Restate the lines word for word, from the one containing "Task: Uncheck the 显示密码 checkbox" through the last line of the entries below, without any other lines.

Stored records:
* * *
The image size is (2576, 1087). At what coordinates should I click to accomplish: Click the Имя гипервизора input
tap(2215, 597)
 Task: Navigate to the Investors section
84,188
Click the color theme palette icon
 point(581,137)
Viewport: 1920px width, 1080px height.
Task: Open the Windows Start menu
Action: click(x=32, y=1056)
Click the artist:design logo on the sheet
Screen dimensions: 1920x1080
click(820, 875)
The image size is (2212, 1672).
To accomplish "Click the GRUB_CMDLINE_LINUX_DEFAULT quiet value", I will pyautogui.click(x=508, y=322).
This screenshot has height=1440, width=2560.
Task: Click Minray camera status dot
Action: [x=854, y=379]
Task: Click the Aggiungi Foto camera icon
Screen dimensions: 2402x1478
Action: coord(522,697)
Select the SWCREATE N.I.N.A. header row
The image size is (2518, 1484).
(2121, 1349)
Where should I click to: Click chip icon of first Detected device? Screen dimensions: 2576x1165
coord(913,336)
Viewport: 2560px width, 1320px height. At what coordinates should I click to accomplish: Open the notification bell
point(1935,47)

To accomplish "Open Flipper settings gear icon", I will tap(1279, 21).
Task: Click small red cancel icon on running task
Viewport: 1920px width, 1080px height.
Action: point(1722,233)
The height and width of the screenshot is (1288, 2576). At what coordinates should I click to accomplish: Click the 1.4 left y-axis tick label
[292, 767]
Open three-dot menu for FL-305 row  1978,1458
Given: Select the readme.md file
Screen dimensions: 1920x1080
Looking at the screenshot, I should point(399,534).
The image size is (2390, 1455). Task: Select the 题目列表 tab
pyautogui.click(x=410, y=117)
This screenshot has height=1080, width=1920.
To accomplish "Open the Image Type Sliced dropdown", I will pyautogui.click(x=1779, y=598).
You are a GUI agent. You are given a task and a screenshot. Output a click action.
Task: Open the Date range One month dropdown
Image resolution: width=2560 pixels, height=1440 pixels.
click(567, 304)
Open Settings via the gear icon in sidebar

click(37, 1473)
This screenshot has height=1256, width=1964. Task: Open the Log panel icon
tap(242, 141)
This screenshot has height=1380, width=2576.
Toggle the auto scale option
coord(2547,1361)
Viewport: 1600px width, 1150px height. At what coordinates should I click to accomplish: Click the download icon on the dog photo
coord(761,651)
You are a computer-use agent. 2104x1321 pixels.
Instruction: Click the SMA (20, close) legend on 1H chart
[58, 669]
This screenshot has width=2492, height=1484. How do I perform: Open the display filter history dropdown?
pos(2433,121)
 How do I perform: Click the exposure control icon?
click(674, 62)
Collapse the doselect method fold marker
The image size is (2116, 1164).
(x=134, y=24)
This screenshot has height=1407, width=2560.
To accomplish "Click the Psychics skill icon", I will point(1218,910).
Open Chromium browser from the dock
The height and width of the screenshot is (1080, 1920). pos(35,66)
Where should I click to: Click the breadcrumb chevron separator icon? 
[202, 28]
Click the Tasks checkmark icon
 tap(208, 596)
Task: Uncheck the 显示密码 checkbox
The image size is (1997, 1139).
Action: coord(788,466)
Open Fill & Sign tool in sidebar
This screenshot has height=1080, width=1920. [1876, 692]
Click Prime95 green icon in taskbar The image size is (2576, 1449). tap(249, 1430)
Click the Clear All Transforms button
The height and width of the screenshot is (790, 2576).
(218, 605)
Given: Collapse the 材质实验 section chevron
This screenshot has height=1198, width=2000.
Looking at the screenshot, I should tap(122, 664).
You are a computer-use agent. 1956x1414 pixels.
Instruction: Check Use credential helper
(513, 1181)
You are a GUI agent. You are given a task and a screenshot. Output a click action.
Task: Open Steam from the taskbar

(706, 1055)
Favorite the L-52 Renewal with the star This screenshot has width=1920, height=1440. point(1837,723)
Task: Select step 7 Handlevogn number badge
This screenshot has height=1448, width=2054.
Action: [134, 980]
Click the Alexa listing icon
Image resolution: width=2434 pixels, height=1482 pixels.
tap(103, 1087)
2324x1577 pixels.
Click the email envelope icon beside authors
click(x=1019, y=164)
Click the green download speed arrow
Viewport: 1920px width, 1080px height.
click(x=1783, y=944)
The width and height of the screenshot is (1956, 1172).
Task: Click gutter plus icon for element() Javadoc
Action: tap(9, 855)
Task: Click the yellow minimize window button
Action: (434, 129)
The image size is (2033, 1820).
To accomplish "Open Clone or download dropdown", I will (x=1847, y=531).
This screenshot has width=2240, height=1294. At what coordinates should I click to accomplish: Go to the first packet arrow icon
* * *
_TASK RESULT_
Task: Uncheck the 显示密码 checkbox
The image size is (1997, 1139).
Action: coord(788,466)
Open Fill & Sign tool in sidebar
This screenshot has height=1080, width=1920. [1876, 692]
Click Prime95 green icon in taskbar The image size is (2576, 1449). tap(249, 1430)
Click the Clear All Transforms button
The height and width of the screenshot is (790, 2576).
(218, 605)
Given: Collapse the 材质实验 section chevron
This screenshot has height=1198, width=2000.
Looking at the screenshot, I should tap(122, 664).
You are a computer-use agent. 1956x1414 pixels.
Instruction: Check Use credential helper
(513, 1181)
You are a GUI agent. You are given a task and a screenshot. Output a click action.
Task: Open Steam from the taskbar

(706, 1055)
Favorite the L-52 Renewal with the star This screenshot has width=1920, height=1440. point(1837,723)
Task: Select step 7 Handlevogn number badge
This screenshot has height=1448, width=2054.
Action: [134, 980]
Click the Alexa listing icon
Image resolution: width=2434 pixels, height=1482 pixels.
tap(103, 1087)
2324x1577 pixels.
Click the email envelope icon beside authors
click(x=1019, y=164)
Click the green download speed arrow
Viewport: 1920px width, 1080px height.
click(x=1783, y=944)
The width and height of the screenshot is (1956, 1172).
Task: Click gutter plus icon for element() Javadoc
Action: tap(9, 855)
Task: Click the yellow minimize window button
Action: (434, 129)
The image size is (2033, 1820).
To accomplish "Open Clone or download dropdown", I will (x=1847, y=531).
This screenshot has width=2240, height=1294. At what coordinates should I click to accomplish: Go to the first packet arrow icon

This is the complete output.